A new study shows that most women who had the surgery were glad they did -- that it significantly eased their worries about developing cancer. Some of the women had the surgery as long as 14 years ago and still felt they had done the right thing. Among the handful who eventually developed breast cancer anyway, most were still glad they had chosen breast-removal surgery.
Why would someone choose to have their breasts removed? Women who opt for this procedure are those who are at high risk for breast cancer because of a strong family history or because they have mutations in the structure of certain genes, such as the BRCA1 and BRCA2 genes. Women with these mutations tend to develop breast cancer at earlier ages than other women and to develop more aggressive tumors.
For the new study, Marlene H. Frost, RN, PhD, and colleagues surveyed almost 600 women who had both breasts removed at the Mayo Clinic in Rochester, Minn., from 1960 to 1993. All the women had a family history of breast cancer and were considered to be at high or moderately high risk of developing the disease.
"The majority reported satisfaction with prophylactic mastectomy ... that they would likely choose the procedure again," writes Frost, a medical oncology researcher at Mayo Clinic. Her study appears in TheJournal of the American Medical Association.
"This is probably going to be considered a landmark paper," John Hoffman, MD, professor of surgery at Temple University School of Medicine and senior surgical oncologist at Fox Chase Cancer Center in Philadelphia, tells WebMD. "It's one of the largest studies of its kind. ...A lot of women are aware whether they have the BRCA1 or BRCA2 gene. For them, this paper shows that a large percentage of women who had prophylactic surgery were satisfied with their decision."
There has been "intense speculation" about the psychological ramifications of such surgery, says Frost, who found that 70% of the women surveyed were satisfied with the procedure, 11% were neutral, and 19% were dissatisfied.

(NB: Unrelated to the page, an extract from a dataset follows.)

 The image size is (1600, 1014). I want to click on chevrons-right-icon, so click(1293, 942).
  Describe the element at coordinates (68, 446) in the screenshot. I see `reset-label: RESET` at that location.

"The most striking finding was that 74% reported less emotional concern about developing breast cancer," Frost writes. "The majority reported favorable effects or no change in self-esteem, satisfaction with body appearance, feelings of femininity, sexual relationships, level of stress in life, and overall emotional stability."
But among those who felt negatively about their decision, 18% suffered from lower self-esteem, 25% indicated the surgery adversely affected their sexual relationships, and 36% felt less feminine.